Tirzepatide follows a gradual dose titration. The 6-step escalation schedule is more granular than semaglutide's, with each step lasting approximately 4 weeks.

Standard Titration Schedule
Weeks 1–4 2.5 mg/week
Weeks 5–8 5 mg/week
Weeks 9–12 7.5 mg/week
Weeks 13–16 10 mg/week
Weeks 17–20 12.5 mg/week
Week 21+ 15 mg/week (maximum)
Administration Details
Route Subcutaneous
Frequency Once weekly (same day each week)
Injection Sites Abdomen, thigh, or upper arm
Dose Flexibility Many protocols maintain at 5–10 mg

Maintenance Dose Flexibility

Unlike semaglutide where most protocols escalate toward the maximum dose, tirzepatide's wider dose range means many protocols plateau at intermediate levels (5–10 mg/week). The broader range allows for more individualized dose optimization based on observed response at each titration step.

Reconstitution Steps

Pre-filled pens (branded tirzepatide) do not require reconstitution. Compounded lyophilized tirzepatide requires the following preparation.

  1. 1
    Check Vial Size

    Compounded tirzepatide vials vary in total content — common sizes include 5 mg, 10 mg, 15 mg, and 30 mg. Note the exact mg on the vial label before proceeding.

  2. 2
    Sterilize Vial Tops

    Clean the rubber stoppers on both the tirzepatide vial and bacteriostatic water vial with alcohol swabs. Allow to air dry for 10–15 seconds.

  3. 3
    Calculate Water Volume

    Use the Milligram calculator for precise volumes. Example: a 30 mg vial + 3 mL bac water = 10 mg/mL. For a 5 mg weekly dose, draw 0.5 mL (50 units on a U-100 insulin syringe).

  4. 4
    Reconstitute Carefully

    Draw the calculated volume of bacteriostatic water. Insert the needle into the tirzepatide vial and release the water slowly against the inside glass wall. Do not jet directly onto the powder cake.

  5. 5
    Dissolve by Gentle Swirling

    Gently swirl the vial until the powder is completely dissolved into a clear solution. Tirzepatide may take slightly longer to dissolve than smaller peptides. Never shake the vial aggressively.

  6. 6
    Refrigerate and Label

    Store at 2–8°C. Reconstituted tirzepatide with bacteriostatic water is generally stable for up to 28 days refrigerated. Write the reconstitution date and concentration on the vial.

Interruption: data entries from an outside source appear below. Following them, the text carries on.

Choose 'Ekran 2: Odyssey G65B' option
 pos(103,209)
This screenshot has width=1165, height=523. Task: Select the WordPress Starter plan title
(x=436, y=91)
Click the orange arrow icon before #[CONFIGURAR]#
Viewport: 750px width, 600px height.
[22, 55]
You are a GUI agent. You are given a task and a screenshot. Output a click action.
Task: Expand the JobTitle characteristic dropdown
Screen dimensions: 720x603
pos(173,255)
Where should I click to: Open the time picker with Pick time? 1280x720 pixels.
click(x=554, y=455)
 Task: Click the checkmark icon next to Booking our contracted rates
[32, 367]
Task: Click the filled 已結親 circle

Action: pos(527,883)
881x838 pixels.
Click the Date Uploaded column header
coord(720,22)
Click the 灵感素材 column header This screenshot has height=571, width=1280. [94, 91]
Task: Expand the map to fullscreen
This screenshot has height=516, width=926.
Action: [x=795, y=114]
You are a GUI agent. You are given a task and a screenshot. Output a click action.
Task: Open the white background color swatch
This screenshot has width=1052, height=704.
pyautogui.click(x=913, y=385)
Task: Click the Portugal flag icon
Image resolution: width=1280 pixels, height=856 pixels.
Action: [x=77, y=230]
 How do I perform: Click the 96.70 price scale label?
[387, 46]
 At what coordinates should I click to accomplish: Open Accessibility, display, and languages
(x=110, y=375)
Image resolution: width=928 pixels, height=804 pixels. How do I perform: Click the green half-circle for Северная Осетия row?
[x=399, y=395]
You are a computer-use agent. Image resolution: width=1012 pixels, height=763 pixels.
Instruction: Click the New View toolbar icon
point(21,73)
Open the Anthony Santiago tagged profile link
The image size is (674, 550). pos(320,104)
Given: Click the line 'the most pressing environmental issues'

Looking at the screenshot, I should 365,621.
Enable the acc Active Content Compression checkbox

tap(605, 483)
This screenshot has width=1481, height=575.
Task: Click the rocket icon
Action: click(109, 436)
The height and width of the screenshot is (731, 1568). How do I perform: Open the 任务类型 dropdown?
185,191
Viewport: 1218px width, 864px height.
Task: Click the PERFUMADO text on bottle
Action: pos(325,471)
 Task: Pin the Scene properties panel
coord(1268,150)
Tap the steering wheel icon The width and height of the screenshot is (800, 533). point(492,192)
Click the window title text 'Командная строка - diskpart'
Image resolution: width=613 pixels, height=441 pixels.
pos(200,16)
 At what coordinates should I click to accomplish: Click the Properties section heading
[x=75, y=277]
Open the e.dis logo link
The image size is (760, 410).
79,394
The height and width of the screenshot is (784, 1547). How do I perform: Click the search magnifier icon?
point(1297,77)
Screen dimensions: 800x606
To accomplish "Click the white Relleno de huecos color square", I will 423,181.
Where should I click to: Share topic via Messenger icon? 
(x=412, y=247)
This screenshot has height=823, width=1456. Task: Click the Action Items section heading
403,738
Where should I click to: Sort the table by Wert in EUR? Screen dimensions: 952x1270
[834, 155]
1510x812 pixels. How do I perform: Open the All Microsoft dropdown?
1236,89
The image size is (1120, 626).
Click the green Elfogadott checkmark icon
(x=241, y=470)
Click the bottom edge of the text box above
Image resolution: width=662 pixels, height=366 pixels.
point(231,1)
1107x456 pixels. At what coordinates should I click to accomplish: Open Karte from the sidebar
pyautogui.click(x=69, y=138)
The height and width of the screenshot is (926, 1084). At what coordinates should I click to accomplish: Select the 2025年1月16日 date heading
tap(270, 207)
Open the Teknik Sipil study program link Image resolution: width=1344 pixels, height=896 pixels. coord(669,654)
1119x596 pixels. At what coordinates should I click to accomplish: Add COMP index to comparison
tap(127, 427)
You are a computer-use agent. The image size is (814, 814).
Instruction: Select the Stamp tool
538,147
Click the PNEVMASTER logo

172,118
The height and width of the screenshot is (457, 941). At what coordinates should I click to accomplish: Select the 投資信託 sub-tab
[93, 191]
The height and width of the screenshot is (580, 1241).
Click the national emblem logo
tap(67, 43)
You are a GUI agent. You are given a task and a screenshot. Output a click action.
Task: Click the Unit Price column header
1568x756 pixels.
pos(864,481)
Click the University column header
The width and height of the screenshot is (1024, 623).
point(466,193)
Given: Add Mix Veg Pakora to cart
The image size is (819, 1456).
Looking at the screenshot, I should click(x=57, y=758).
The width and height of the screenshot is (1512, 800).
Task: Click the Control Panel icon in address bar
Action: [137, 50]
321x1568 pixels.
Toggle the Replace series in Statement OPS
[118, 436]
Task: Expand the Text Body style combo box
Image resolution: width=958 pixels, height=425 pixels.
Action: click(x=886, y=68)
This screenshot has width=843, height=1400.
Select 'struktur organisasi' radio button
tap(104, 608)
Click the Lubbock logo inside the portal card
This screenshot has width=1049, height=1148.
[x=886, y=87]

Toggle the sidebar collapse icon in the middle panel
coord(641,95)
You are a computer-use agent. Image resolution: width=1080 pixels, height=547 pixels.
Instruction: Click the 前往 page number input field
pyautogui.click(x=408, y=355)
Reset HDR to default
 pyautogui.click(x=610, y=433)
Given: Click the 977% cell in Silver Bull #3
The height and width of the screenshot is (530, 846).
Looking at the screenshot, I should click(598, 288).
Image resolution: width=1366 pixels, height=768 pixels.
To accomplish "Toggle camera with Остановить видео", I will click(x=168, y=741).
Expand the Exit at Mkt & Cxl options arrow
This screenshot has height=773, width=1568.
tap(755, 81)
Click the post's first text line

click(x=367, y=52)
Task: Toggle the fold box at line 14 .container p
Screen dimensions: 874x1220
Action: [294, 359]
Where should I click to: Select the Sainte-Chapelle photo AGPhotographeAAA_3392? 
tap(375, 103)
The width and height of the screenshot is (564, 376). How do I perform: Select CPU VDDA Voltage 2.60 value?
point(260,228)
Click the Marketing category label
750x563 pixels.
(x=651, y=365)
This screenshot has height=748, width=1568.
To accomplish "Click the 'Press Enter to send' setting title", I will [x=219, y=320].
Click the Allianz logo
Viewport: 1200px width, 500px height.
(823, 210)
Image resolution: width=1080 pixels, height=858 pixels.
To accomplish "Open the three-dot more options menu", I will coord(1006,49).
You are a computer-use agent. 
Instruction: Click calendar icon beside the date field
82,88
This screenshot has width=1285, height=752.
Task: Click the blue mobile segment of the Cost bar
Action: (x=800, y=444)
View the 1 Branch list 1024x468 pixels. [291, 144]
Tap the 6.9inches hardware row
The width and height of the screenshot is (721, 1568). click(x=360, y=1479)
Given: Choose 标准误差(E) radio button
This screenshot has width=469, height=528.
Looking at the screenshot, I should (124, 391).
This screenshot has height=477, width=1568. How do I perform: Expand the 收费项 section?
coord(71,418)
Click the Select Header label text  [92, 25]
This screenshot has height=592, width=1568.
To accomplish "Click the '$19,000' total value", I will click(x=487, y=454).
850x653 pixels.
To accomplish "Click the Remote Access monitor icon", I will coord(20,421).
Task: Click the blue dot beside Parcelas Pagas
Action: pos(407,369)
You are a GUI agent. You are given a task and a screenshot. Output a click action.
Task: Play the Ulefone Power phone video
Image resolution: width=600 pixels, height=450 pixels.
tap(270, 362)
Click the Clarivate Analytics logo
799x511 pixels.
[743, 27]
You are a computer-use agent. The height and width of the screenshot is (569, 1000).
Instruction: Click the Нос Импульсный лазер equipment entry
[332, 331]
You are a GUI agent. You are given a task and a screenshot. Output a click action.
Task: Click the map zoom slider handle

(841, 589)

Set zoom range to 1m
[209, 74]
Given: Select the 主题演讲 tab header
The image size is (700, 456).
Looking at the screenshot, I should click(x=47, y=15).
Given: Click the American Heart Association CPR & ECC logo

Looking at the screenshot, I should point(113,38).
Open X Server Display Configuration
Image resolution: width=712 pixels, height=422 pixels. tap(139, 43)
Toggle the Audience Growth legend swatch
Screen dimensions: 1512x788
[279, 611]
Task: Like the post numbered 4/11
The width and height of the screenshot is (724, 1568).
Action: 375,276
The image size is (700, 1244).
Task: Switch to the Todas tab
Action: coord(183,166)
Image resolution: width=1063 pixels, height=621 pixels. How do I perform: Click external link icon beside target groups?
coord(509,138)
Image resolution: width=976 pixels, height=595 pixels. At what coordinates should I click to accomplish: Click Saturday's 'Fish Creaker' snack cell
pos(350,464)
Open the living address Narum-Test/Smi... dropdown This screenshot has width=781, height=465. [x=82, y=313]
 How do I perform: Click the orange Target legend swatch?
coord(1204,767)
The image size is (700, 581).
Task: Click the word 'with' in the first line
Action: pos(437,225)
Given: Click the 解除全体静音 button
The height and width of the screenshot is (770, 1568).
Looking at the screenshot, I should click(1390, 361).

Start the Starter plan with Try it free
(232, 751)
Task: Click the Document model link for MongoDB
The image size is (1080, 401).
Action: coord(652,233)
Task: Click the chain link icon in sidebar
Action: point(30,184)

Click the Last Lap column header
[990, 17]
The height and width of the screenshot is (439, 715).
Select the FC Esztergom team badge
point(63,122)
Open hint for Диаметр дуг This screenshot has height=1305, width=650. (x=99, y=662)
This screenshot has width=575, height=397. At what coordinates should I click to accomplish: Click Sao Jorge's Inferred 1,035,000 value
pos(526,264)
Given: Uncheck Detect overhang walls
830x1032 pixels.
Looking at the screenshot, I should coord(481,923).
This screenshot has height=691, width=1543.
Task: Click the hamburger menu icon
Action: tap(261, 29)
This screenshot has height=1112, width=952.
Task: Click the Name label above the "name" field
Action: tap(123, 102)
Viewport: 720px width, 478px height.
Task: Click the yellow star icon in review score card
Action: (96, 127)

Frequently Asked Questions

What is the half-life of tirzepatide?
Tirzepatide has a half-life of approximately 120 hours, or roughly 5 days. This allows for once-weekly subcutaneous dosing, though the half-life is shorter than semaglutide's (~7 days), resulting in slightly more peak-to-trough variation within each weekly dosing interval.
What is the tirzepatide dose titration schedule?
The commonly observed tirzepatide titration starts at 2.5 mg/week for 4 weeks, then increases through 5, 7.5, 10, 12.5, and up to 15 mg/week. Each step lasts approximately 4 weeks. Many protocols maintain at intermediate doses (5–10 mg) rather than escalating to the maximum.
What makes tirzepatide different from semaglutide?
Tirzepatide is a dual agonist activating both GLP-1 and GIP receptors, while semaglutide only activates GLP-1. Tirzepatide has a shorter half-life (~5 days vs ~7 days), higher bioavailability (~95% vs ~89%), and a broader dose range (2.5–15 mg vs 0.25–2.5 mg).
How long does tirzepatide take to reach steady state?
With a ~5-day half-life, tirzepatide reaches steady-state concentration in approximately 3.5–4 weeks of consistent weekly dosing at the same dose level. This is slightly faster than semaglutide's ~4.5-week approach to steady state.
Can tirzepatide be split into twice-weekly doses?
Some protocols split the weekly tirzepatide dose into two injections. The pharmacokinetic rationale is that more frequent dosing reduces peak-to-trough variation, creating more stable blood levels. This approach is more commonly observed at higher dose levels (10+ mg/week).
What injection sites are used for tirzepatide?
The most commonly reported injection sites are the abdomen (at least 2 inches from the navel), thigh, and upper arm. Rotating injection sites between doses helps maintain subcutaneous tissue integrity over long-term protocols.